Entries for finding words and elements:

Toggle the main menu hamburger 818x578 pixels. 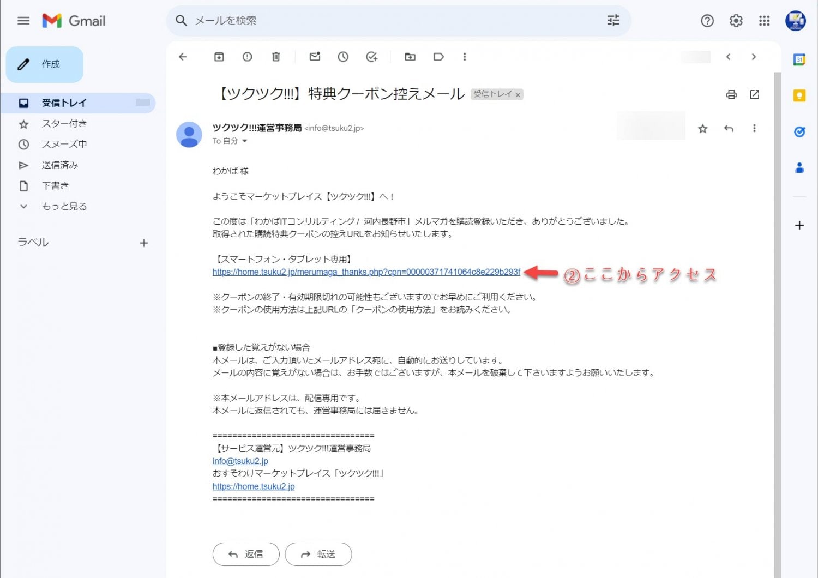(23, 21)
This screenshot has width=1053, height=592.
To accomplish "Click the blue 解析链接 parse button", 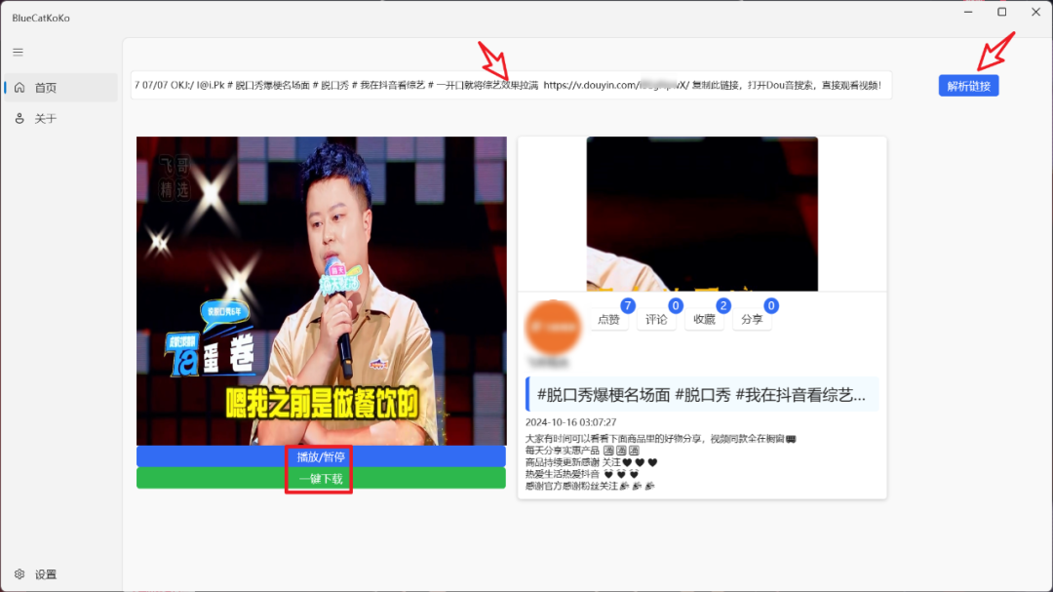I will point(968,86).
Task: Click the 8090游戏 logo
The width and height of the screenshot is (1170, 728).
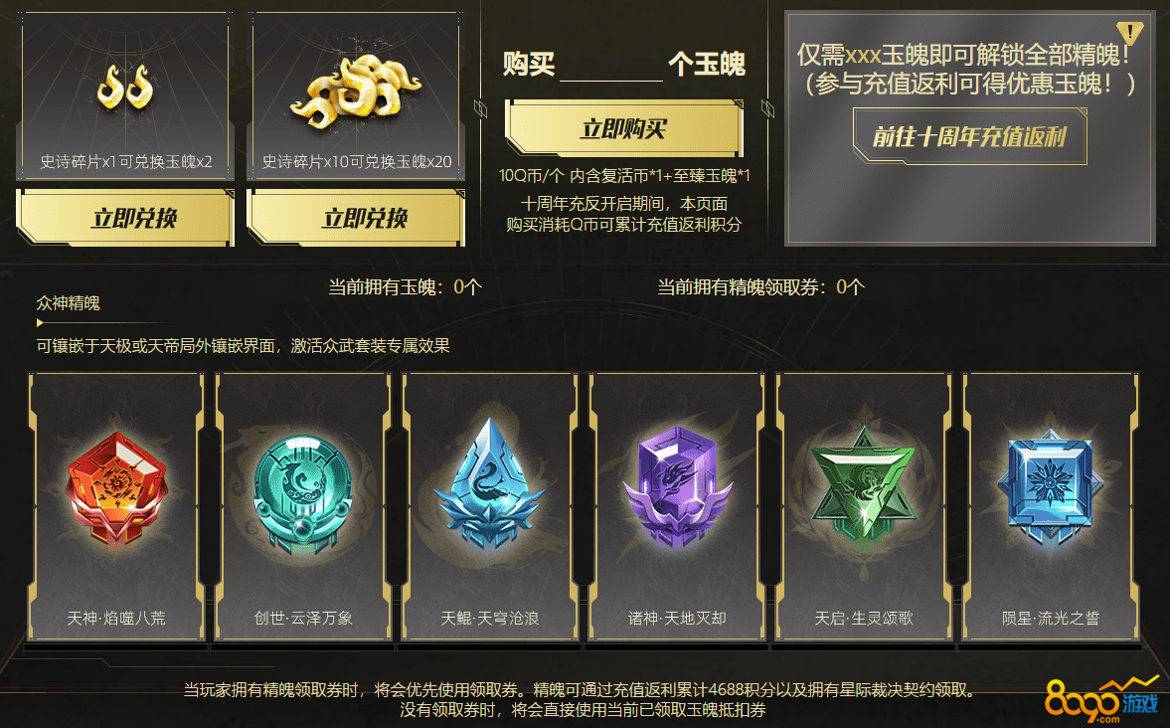Action: click(x=1102, y=700)
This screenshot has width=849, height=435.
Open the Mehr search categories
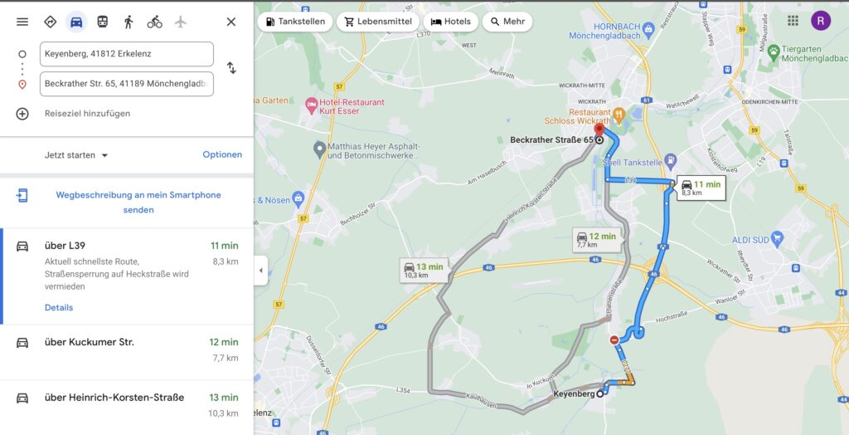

**TASK DETAILS**
Tally the lines of the listing that contain the string "height", treating uppercase and lowercase as different. Reply with the number alone.

**RESPONSE TO THE EXERCISE**
3